I had a really interesting discussion last Friday with someone I cannot name, and who is working for a French global company I cannot name either. After many failed attempts for the last ten years to establish a good knowledge management practice in that company, its top management apparently came to the conclusion that it was probably not in the company’s DNA, and therefore that maybe the company should consider a completely different approach and maybe “outsource its KM”.
Now that is a very interesting thought, and I think a very powerful one. If companies cannot develop a culture of knowledge sharing and innovation, it’s primarily because they are having a hard time measuring the benefits. All metrics of intangibles –and KM in particular- are shaky, and the most promising ones, based on network analysis (VNA) still have a long way to go before they become generally accepted practices.
In the meantime, organizing a knowledge market might be the best way to go. Let’s imagine what it would look like…
First, a separate organization for shared knowledge services would have to be set up, if it doesn’t exist already. For lack of a better phrase, let’s cal it the corporate university. The problem is that corporate universities, when they exist, are focused on executive programs, which is a very small part of the problem.
The corporate university would have to be set up as a separate business unit, providing chargeable services to the rest of the organization. These services would both be customer-facing and employee-facing. They would include:
- Classroom training (management and technical domains)
- Organizing and facilitating learning seminars and events
- Setting up and running community spaces on the web (intranet and extranet)

● **WHAT YOU NEED TO DO**
According to the post on outsourcing knowledge management, why do companies fail to develop a culture of knowledge sharing and innovation? Answer in one to three sentences. You won't need the records.

● **ENTRIES SUPPLIED**

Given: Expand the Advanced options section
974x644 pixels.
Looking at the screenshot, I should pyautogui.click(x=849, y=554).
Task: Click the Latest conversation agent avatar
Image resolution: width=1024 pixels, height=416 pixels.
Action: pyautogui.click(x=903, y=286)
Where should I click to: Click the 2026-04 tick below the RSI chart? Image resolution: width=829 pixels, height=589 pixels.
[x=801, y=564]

...

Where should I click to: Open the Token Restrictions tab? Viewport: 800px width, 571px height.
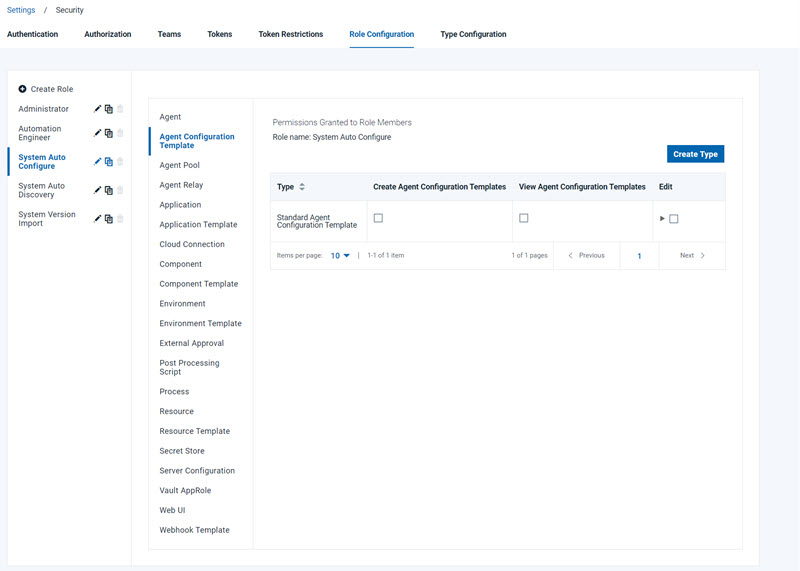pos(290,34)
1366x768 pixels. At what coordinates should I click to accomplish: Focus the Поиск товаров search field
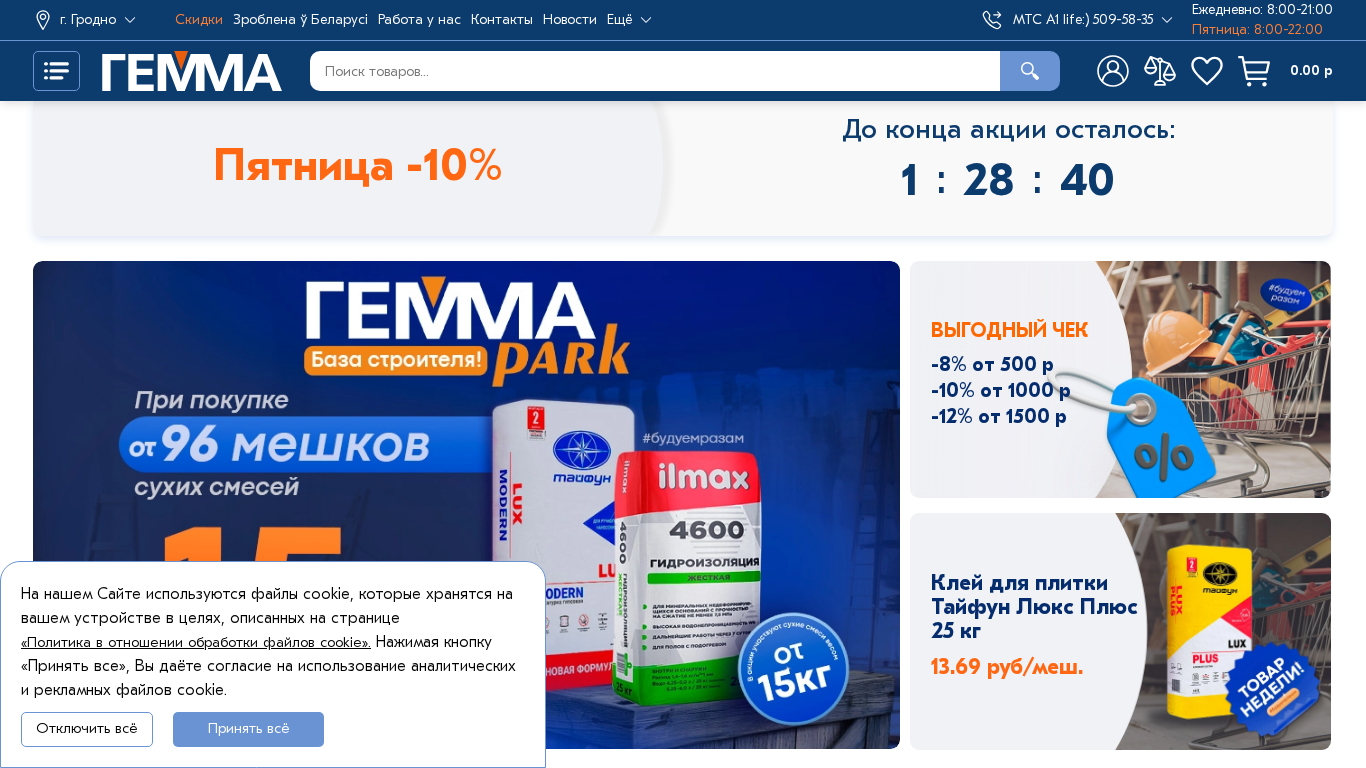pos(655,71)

● **EXERCISE RESPONSE**
They fail mainly because they have a hard time measuring the benefits. Metrics of intangibles, and of knowledge management in particular, are shaky. The most promising ones, based on network analysis, still have a long way to go before they become generally accepted practices.